Tra i riferimenti citati dallo staff dell’Accademia nel botta e risposta, spicca la guida GiULiA, realizzata dall’Accademia nel 2014 in collaborazione con l’Ordine dei giornalisti. Il libriccino, una perla di chiarezza e completezza, spiega come il femminile dei nomi sia una risorsa morfologica del tutto normale in italiano. Mettendosi nei panni dei difensori dell’Uso, inoltre, risponde anche a molti dubbi e pone delle alternative di compromesso.
Come può facilmente vedere chi legga la guida, i motivi di scandalo dei commentatori del post sono in essa già ampiamente superati, e con ragionamenti difficilmente non condivisibili, perché risultanti dal confronto tra esigenze sociali e norma morfologica. È evidente, pertanto, che i commentatori, detentori dell’Uso, non si sono preoccupati di leggere la guida, o altri interventi dell’Accademia, prima di inveire. Tra tutti, spicca Filippo Di Franco (a cui va riconosciuto il merito di non nascondersi dietro uno pseudonimo), che elude completamente il confronto spostando la questione su un altro tormentone del 2016: «@AccademiaCrusca @VittorioSgarbi @stampasgarbi @lauraboldrini Ancora avete il coraggio di parlare dopo petaloso?
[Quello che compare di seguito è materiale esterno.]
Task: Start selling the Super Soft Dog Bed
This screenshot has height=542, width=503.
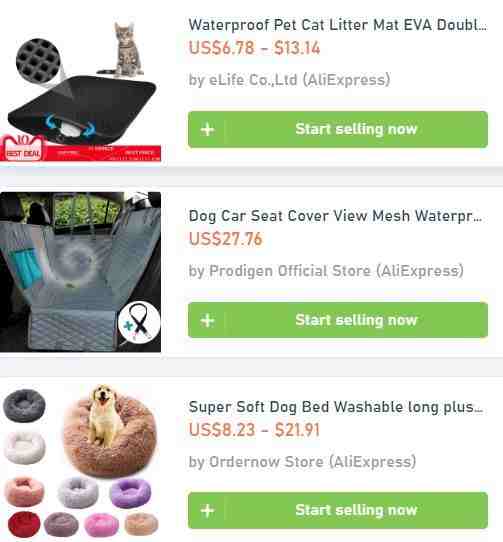Action: coord(338,511)
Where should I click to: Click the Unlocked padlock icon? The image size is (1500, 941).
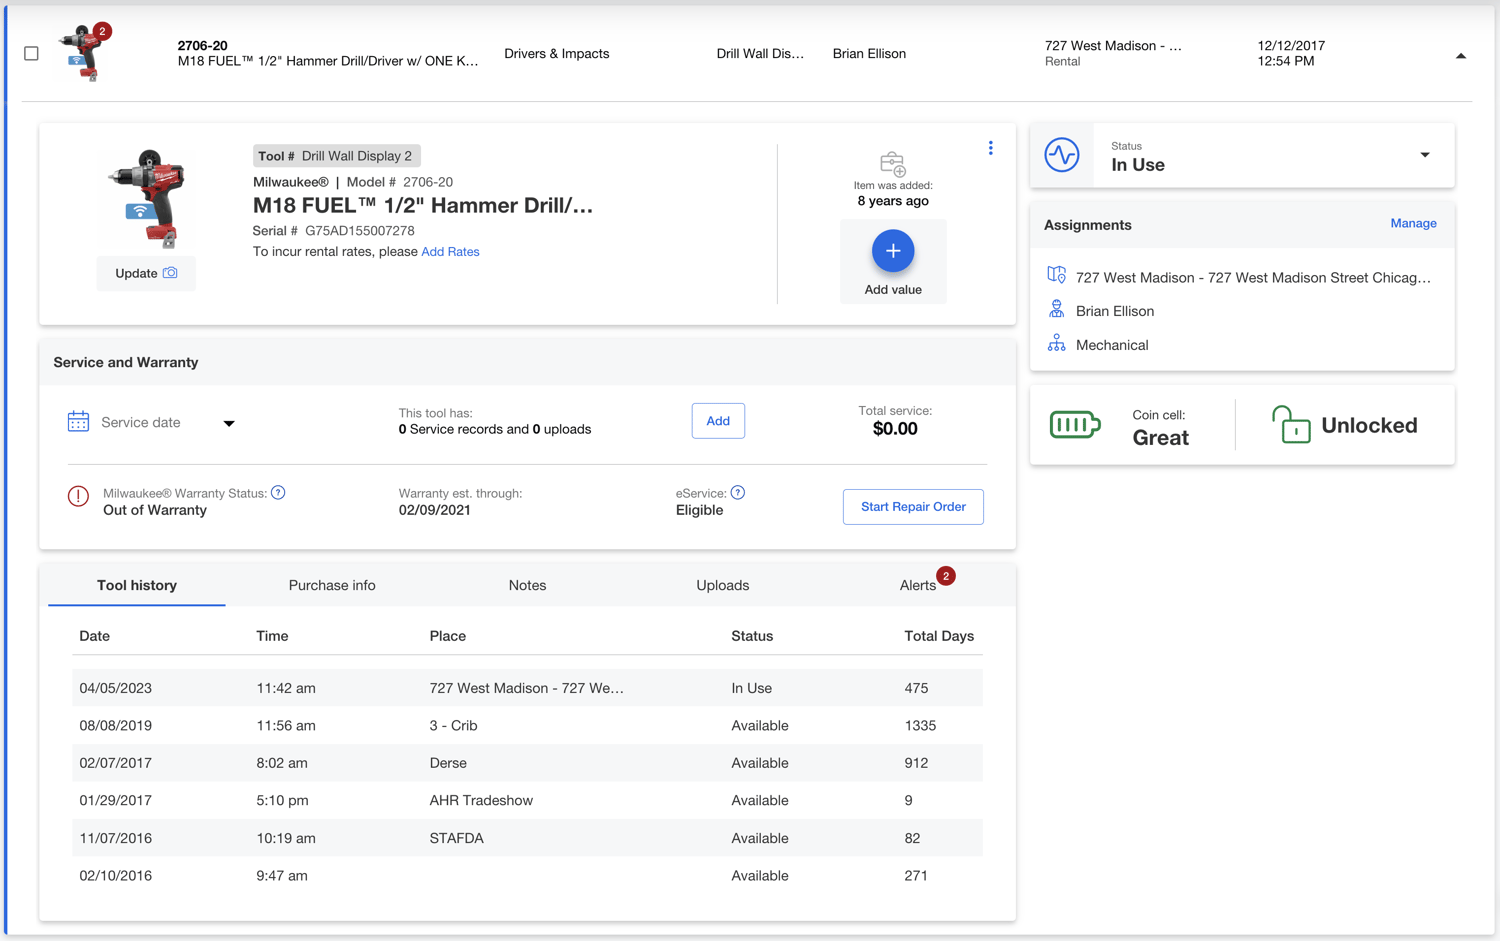(x=1291, y=424)
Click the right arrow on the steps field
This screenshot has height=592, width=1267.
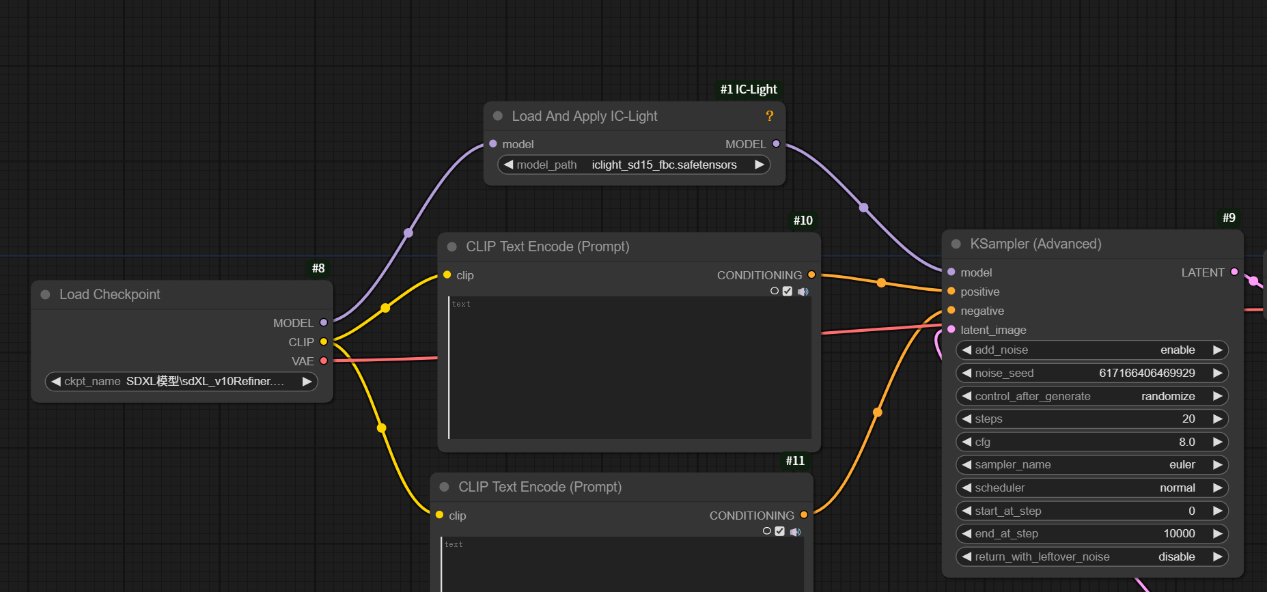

Ma finitela! #branaccademy». L’intervento è un modello perfetto, prototipico, di commento social su una questione linguistica: unisce, cioè, la violenza alla frettolosità. Una violenza che, tra l’altro, prende di mira un obiettivo inscalfibile. Perché, infatti, l’Accademia dovrebbe finirla per aver spiegato, in modo chiaro e ragionato, che petaloso è un aggettivo morfologicamente ben formato (fatto incontestabile), ma non può entrare nel vocabolario finché non entri nell’Uso (altro fatto incontestabile)?
Ma leggendo i commenti si nota che c’è di più: come se già non bastasse la tipica violenza frettolosa del difensore dell’Uso, alle ragioni dei commentatori si aggiungono i due peggiori mali che caratterizzano il mondo dell’informazione in cui viviamo: l’incapacità di distinguere la realtà dall’invenzione (quella che qualcuno ha recentemente chiamato post-verità) e la teoria del complotto.
Per la prima, mi riferisco ai commentatori che liquidano la presidente Boldrini per aver coniato il termine presidenta, in realtà mai preso in considerazione da nessuno (la soluzione la presidente, sul modello di la cantante, la reggente, la dirigente, è talmente ovvia da escludere dubbi); la seconda, invece, ispira quelli che insinuano che l’Accademia difenda Boldrini (lo preferisco a la Boldrini, così come dico Grasso, non il Grasso) per secondi fini politici.
Di fronte a critiche tanto pretestuose, la responsabilità degli studiosi è senz’altro resistere alla tentazione di rinchiudersi nella torre d’avorio degli addetti ai lavori o nella pretesa di parlare dalla cattedra, e sforzarsi sempre di spiegare con pazienza e umiltà al grande pubblico come stanno le cose. Del resto, se vogliamo debellare i mali della post-verità, della nevrosi da complotto, della paura del nuovo, dobbiamo tutti usare anche i nuovi mezzi di comunicazione in modo posato, rimandando, all’occorrenza, a sedi più adatte al ragionamento, come i siti specialistici e i mai fuori moda libri.